It is possible to believe otherwise. There can be a life without faith or
prayer, just as there can be a life without love, or laughter, or happiness, or
hope. But it is a diminished thing, lacking dimensions of depth and
aspiration. Descartes said, ‘I think, therefore I am.’ Judaism says, ‘I pray,
therefore I am not alone.’
It takes courage to believe. Jews need no proof of the apparent
injustice of events. It is written on the pages of our history. Jews had no
power or earthly glory. For the better part of forty centuries our ancestors
lived dispersed throughout the world, without a home, without rights, all
too often experiencing persecution and pain.
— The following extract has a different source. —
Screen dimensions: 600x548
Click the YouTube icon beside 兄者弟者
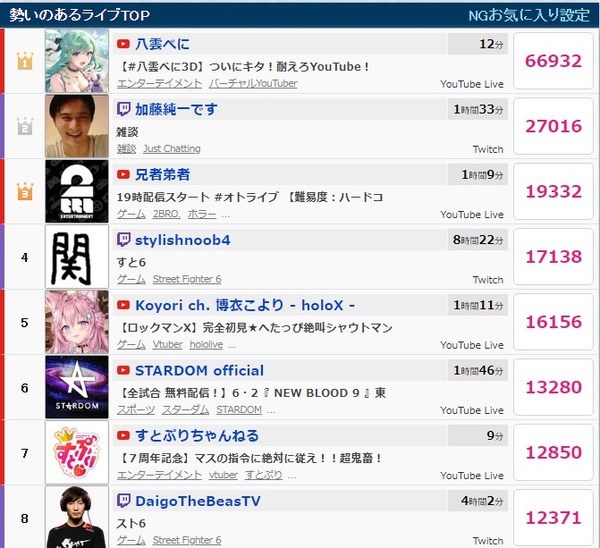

All they had was an invisible
God and the line connecting us to Him: the siddur, the words of prayer.
All they had was faith. And in Judaism, we do not analyze our faith, we
pray it. We do not philosophise about truth: we sing it, davven it. For
Judaism, faith becomes real when it becomes prayer.
In prayer we speak to a presence vaster than the unfathomable
universe yet closer to us than we are to ourselves: the God beyond who is
also the Voice within. Though language must fail when we try to describe
a Being beyond all parameters of speech, yet language is all we have, and
it is enough. For God who made the world with creative words, and who
revealed His will in holy words, listens to our prayerful words. Language
is the bridge that joins us to Infinity.
In prayer God becomes not a theory but a Presence, not a fact but a
mode of relationship. Prayer is where God meets us, in the human heart, in
our offering of words, in our acknowledged vulnerability.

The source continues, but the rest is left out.